We often hear about trendy superfoods with obscure names from exotic parts of the world – and they come with hefty price tags usually. 

But spinach is something that’s affordable and available in any supermarket – or you might even have some growing in your garden.  

And it’s one of the nutritional big hitters (just ask Popeye!)  

This is because it’s: 

  • Low in Calories: A 100-gram serving of raw spinach has just 23 calories 


  • Rich in Vitamins: Spinach is an excellent source of Vitamin A and Vitamin K. A 100-gram serving of raw spinach provides approximately 188% of the Daily Value (DV) for Vitamin A and a whopping 604% of the DV for Vitamin K. 


  • Good Source of Minerals: Spinach is particularly high in iron, providing around 15% of the DV in a 100-gram serving. It’s also a good source of calcium, magnesium, potassium, and manganese. 


  • High in Fibre: A 100-gram serving of spinach contains 2.2 grams of dietary fibre, which can help support digestive health, control blood sugar levels, and contribute to feelings of fullness. 


  • Packed with Antioxidants: Spinach is rich in lutein and zeaxanthin, which are beneficial for eye health, and quercetin, which has anti-inflammatory properties. 


  • A source of Folic Acid: Spinach is a good source of folic acid (also known as Vitamin B9), which is necessary for cell division and DNA synthesis. It’s particularly important during pregnancy. 


So I’ve been wondering if there was a way for people who generally baulk at the bitterness of spinach to enjoy it. 

Because let’s face it, this is one that’s not for everyone – (my kids used to hate it!) 

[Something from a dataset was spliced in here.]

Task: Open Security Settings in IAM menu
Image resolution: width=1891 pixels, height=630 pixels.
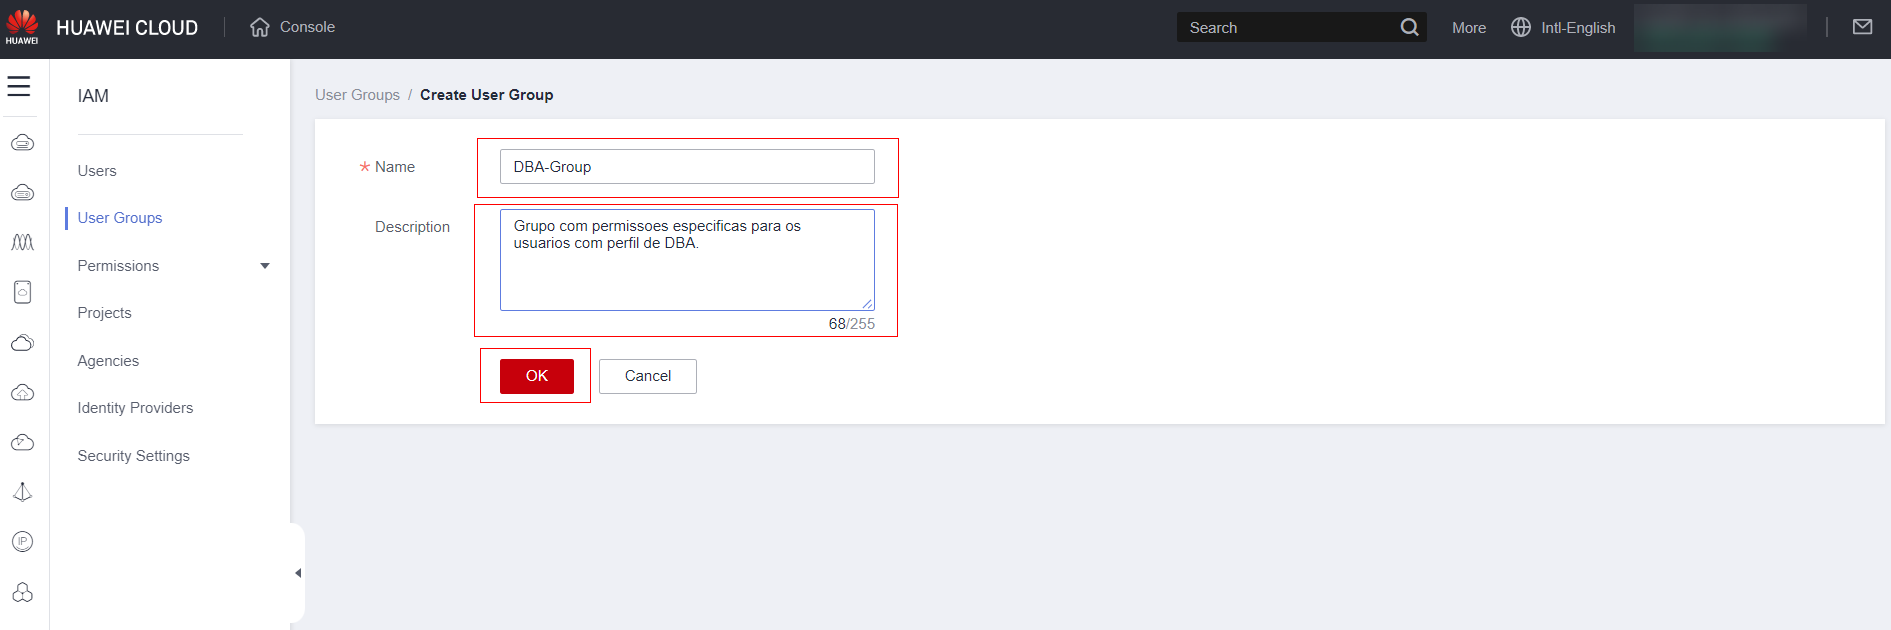Action: tap(133, 456)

But what about if you turned it into a chutney? 


A way to turn spinach tangy! 


Here’s one way to do it… 

  • Wash 150 grams of spinach and 25 mint leaves to remove any dirt. 


  • In a large pan, heat a big glug of olive oil over medium heat.  


  • Add half a teaspoon of cumin seeds and let them splutter. 


  • Add a medium-sized chopped onion with a few large cloves of garlic, and a few green chillies to the pan. Sauté until the onions become translucent. 


  • Add the spinach and mint leaves to the pan. Cook them until they wilt, which should take about 2-3 minutes. 


  • Take the pan off the heat and allow the mixture to cool. 


  • Once cooled, transfer the mixture to a blender.  


  • Add a tablespoon of lemon juice and salt, then blend until you achieve a smooth consistency. Add water as needed. 


  • Taste the chutney and adjust the seasoning as necessary. If you’d like it to be a bit tangier, add more lemon juice. 


This would make the ideal accompaniment to any Indian food, or as an addition to sandwiches and salads, or you could dip vegetables and crackers into it.  

Okay, so it’s not quite the sugar treat that marmalade offers, but if you’re into making chutneys this could be away to get a good nutritional kick.  

Oh, and if you have any special recipes that include superfoods you want to share, let me know – the tastier and healthier the better!